When it comes to taking a tonic for what ails you, there’s nothing like a little sand in your craw.

After yesterday’s health-care debacle I prescribed myself an antidepressant: 90 minutes on a Steelman Eurocross cyclocross bike, doing laps around the Elena Gallegos Open Space.

The old beastie still performs (I’m talking about the bike here). Reynolds 853 tubes; Shimano Ultegra eight-speed STI; 175mm RaceFace 48/36 cranks and a 12-28 cassette; Mavic Open Pro SUP rims with Dura-Ace hubs, DT spokes and Michelin Jet tires; Paul’s Neo-Retro and Touring cantis, augmented by Froggleg top-mounted levers; Cinelli Eubios bar with Off the Front tape; Ritchey stem; Time ATAC pedals; and a RockShox boingy post wearing the usual Selle Italia Flite saddle.

Riding a racing bike after a steady diet of touring machines felt seriously weird at first, but it started getting good to me after a half hour or so. Nearly slid out in one sandy hairpin — that rear Jet is starting to look like a slick — but happily, I did not require medical attention, as cyclocross and crashing are both pre-existing conditions.

Vision quest

We’re all bozos on this bus. Some of us more than others.

Well, it seems the House is fixin’ to vote on a bill that they’ve not seen, and that the CBO has not scored, and since it only affects, oh, about a sixth of the economy, well, nothing to see here, move along, move along.

There is precedent, after all.

I’m thinking that a sizable portion of the electorate never looked at Ronald McDonald McTrump before they voted for him. 

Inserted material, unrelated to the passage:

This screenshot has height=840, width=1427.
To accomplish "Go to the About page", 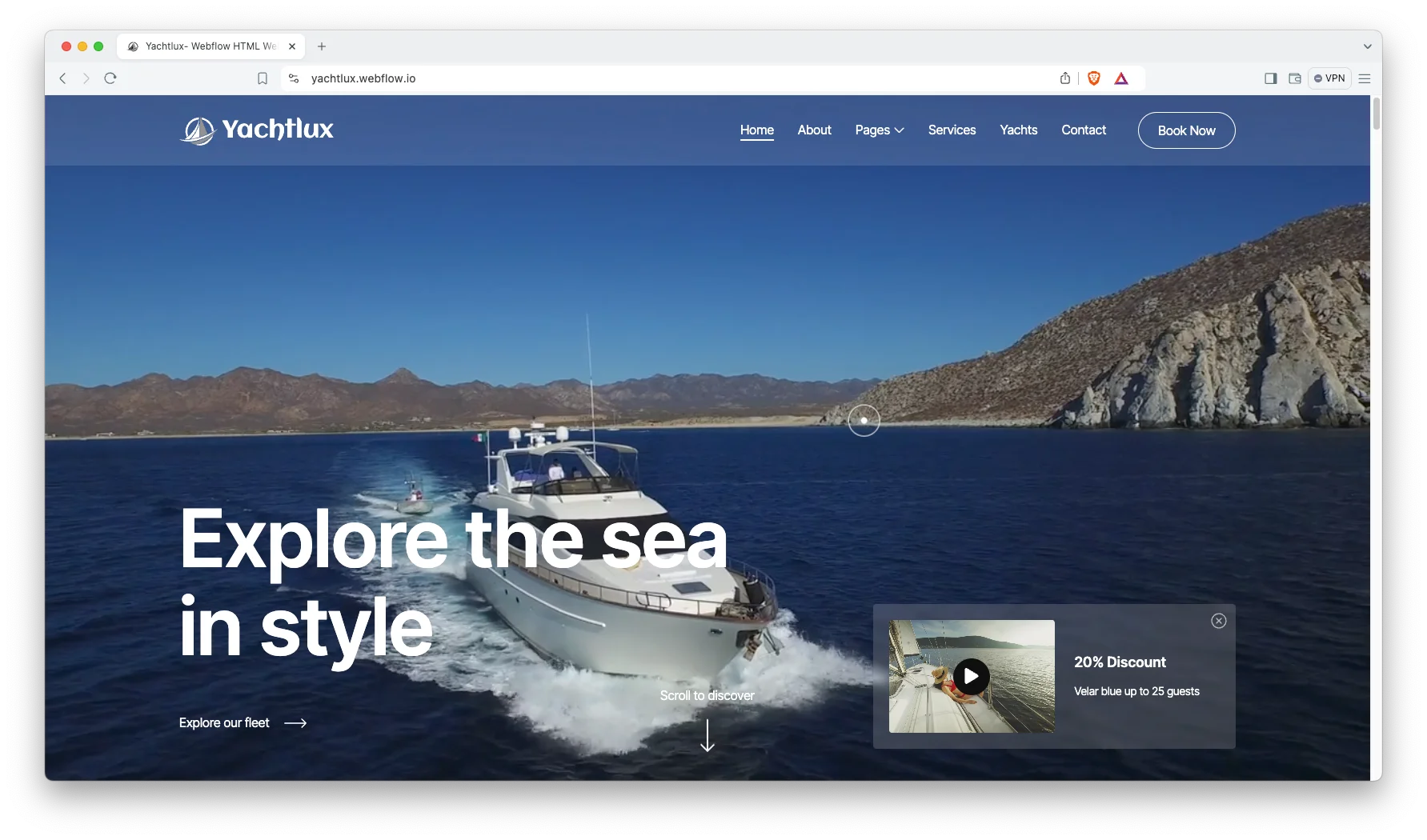I will [814, 130].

Meanwhile, here are some thoughts from Charles P. Pierce on what it means to be healthy (or unhealthy) in the United States of 2017.

Map my ride

One of the bridges that spares cyclists from more than a few Crossings of Doom in the Duke City.

I got my chores done early this morning, hopped on the rim-brake Soma Saga, and logged two-point-five hours of saddle time in the sun today. Fat city.

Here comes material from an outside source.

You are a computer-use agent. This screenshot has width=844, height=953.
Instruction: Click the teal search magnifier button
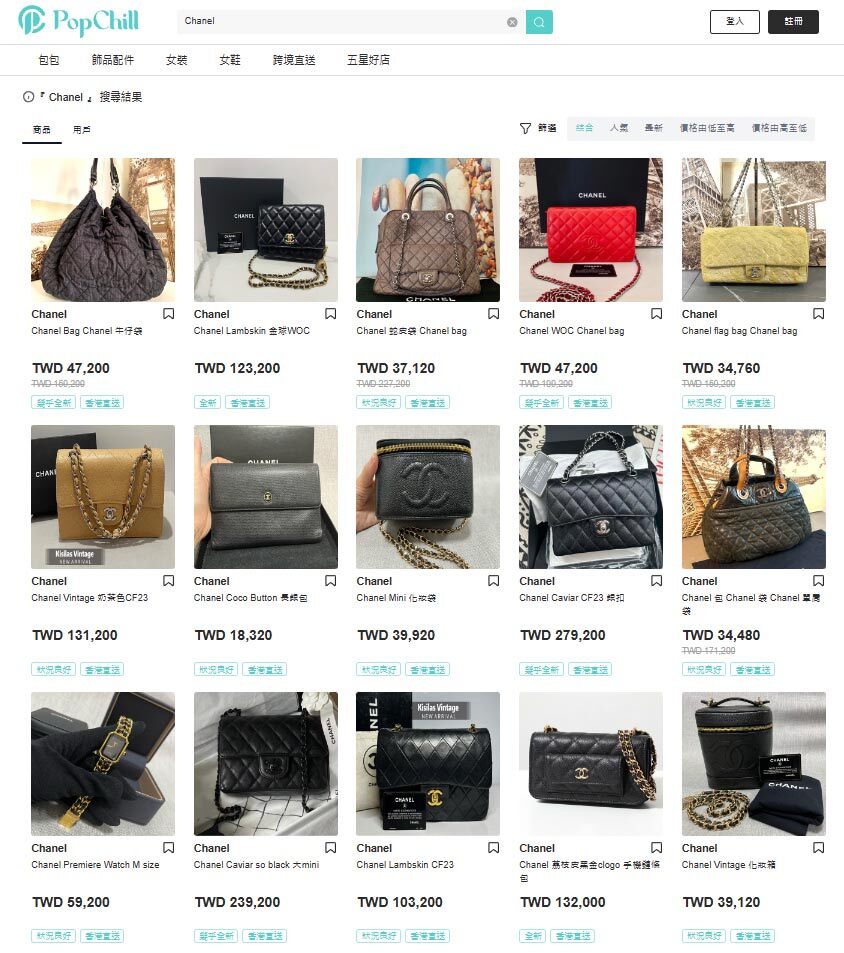(x=539, y=22)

Quite a bit of the ride was on segregated multipurpose path. If you’ll have a squint at the city’s bike map you can trace my route:

South on the segregated Tramway Boulevard path to the bike-ped bridge (above), which crosses Tramway and hooks up with the Paseo de la Montañas trail, which parallels a drainage canal all the way to Interstate 40.

Southwest on the P de la M trail to another bike-ped bridge, this one over I-40. After a short run through a pocket park and a residential area you find yourself on the Indian School Road bike lane, an on-street deal.

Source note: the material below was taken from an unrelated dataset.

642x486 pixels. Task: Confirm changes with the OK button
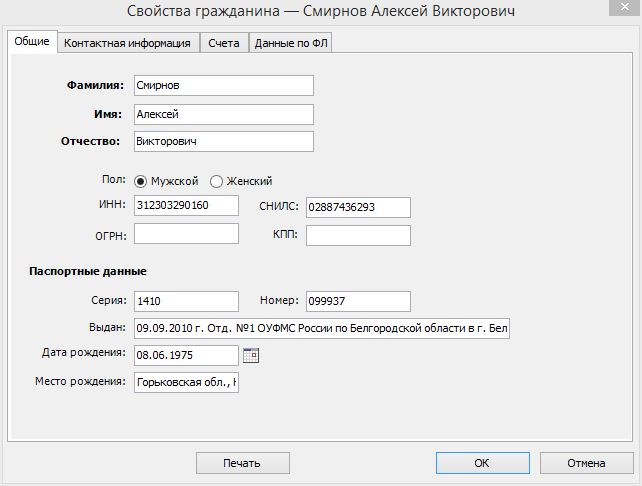481,463
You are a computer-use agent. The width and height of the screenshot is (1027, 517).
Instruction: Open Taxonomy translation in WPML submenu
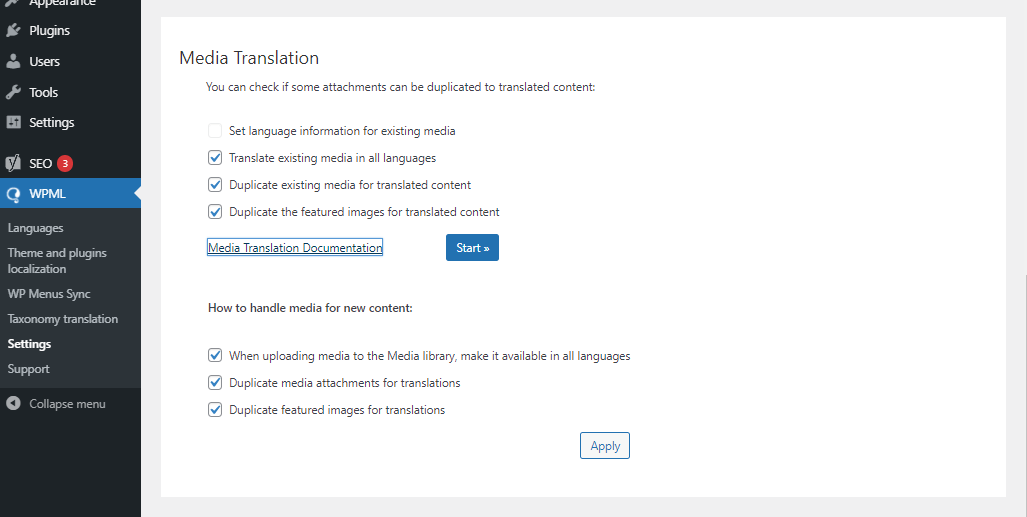point(63,319)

The view from underneath one of the many bridges crossing the North Diversion Channel Trail.

West on Indian School to the UNM golf course, where I picked up the North Diversion Channel Trail.

North on the NDCT to Balloon Fiesta Park (and with a fine tailwind, I might add).

From the park I headed northeast through a light industrial area and indulged in a bit of lawlessness, riding against one-way traffic on the I-25 frontage road to get to the Tramway Road bike lane. This is a popular stretch with the local road toads; it rises from 5,200 feet at I-25 to 6,120 feet at the County Line Barbecue, and there are only two stoplights, both early on. It’s a nice, steady, half-hour climb that steepens up a bit around the 5-mile marker. Well, a half-hour for me, anyway.

At this point you can get back to El Rancho Pendejo any number of ways, depending upon how the legs feel and what else needs doing once you get off the bike. I chose the least attractive but most direct route — the bike lane on Tramway Boulevard proper rather than the segregated path to the east — and added one last little climb at Manitoba that loops around just below the Embudito trailhead to Comanche Road and home, where the lawnmower was waiting.